Protected Bikeway Proposal
The proposal consists of a two-way protected bikeway on the west side of the street. The protection in question is a painted buffer, delineator posts, and in some areas, on-street parking. As many of the business concerns for adding the lane involved parking spaces, the proposal addresses this as well, taking away metered parking on the west side of the street in certain areas, but perhaps adding some spots in a different location if the demand is high enough. Some other features discussed were green markings for the lanes, especially through intersections when the protection pauses, a bike signal for the left turn on Fulton, and perhaps two-stage turn boxes at Washington. One highly contested issue is that of the Southwest Transit bus stop on Delaware, causing an interruption in the bikeway for a bus that comes once a day. Because of that, in this area, there will be a shared bike and pedestrian space, leaving our fate up to random order.

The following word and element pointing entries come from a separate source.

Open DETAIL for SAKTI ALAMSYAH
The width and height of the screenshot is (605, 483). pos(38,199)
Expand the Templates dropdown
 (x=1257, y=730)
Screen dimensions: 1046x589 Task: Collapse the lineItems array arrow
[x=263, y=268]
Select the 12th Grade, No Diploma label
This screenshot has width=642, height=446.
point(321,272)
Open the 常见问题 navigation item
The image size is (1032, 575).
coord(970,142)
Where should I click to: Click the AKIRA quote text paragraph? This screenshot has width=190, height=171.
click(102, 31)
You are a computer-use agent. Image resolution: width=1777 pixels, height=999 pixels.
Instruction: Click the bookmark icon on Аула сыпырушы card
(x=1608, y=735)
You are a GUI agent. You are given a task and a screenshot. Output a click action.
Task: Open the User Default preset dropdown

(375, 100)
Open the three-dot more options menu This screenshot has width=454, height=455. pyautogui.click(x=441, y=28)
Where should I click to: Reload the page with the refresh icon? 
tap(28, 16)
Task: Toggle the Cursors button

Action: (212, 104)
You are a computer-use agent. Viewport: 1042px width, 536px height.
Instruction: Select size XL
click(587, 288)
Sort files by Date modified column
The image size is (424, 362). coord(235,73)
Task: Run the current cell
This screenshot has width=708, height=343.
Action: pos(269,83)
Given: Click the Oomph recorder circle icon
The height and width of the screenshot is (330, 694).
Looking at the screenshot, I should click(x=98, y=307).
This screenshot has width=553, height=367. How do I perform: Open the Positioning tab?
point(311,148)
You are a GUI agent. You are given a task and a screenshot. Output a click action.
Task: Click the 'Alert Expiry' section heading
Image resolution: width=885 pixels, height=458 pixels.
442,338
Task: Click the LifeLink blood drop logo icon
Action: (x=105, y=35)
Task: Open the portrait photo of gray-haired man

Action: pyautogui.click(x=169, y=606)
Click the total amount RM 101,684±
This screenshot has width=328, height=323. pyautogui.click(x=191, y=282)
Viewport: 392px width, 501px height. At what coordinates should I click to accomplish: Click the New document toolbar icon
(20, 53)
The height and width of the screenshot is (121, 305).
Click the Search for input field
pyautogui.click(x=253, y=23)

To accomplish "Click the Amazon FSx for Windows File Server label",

The Oak St SE protected bikeway still seeks approval, and the design needs to be finalized, but overall this is a positive change for the university community and an example of how generally conflict-free the addition of a bikeway can be.
Some issues brought up by citizens in attendance were apossible connection to East River Road, such as markings and/or a crosswalk, snow and ice clearing in the bikeways and the possible necessity of specialized equipment for that, and how to continue this bike lane up north past Washington. In response to that last question, city planners expressed hope that this project could continue but were unsure about when that would happen and where the funds could be found. Certainly, support from the community plays a major role in what projects are prioritized.
Our Voices Have Influence
The importance of community voices is one reason why student involvement, especially in the areas surrounding campus, is imperative to progress moving forward in bike lanes. As a student myself, I think that more students need to realize that we have a major stake in our campus biking community and that, if enough of us speak up, our opinions will be heard and impact these decisions being made on our behalf and at our expense.
The new Oak St SE bikeway is a huge step for the city’s Bicycle Master Plan, but timely progress depends on those who work for the entire community, and I believe that all citizens have a lot more power than they realize in these constantly evolving plans.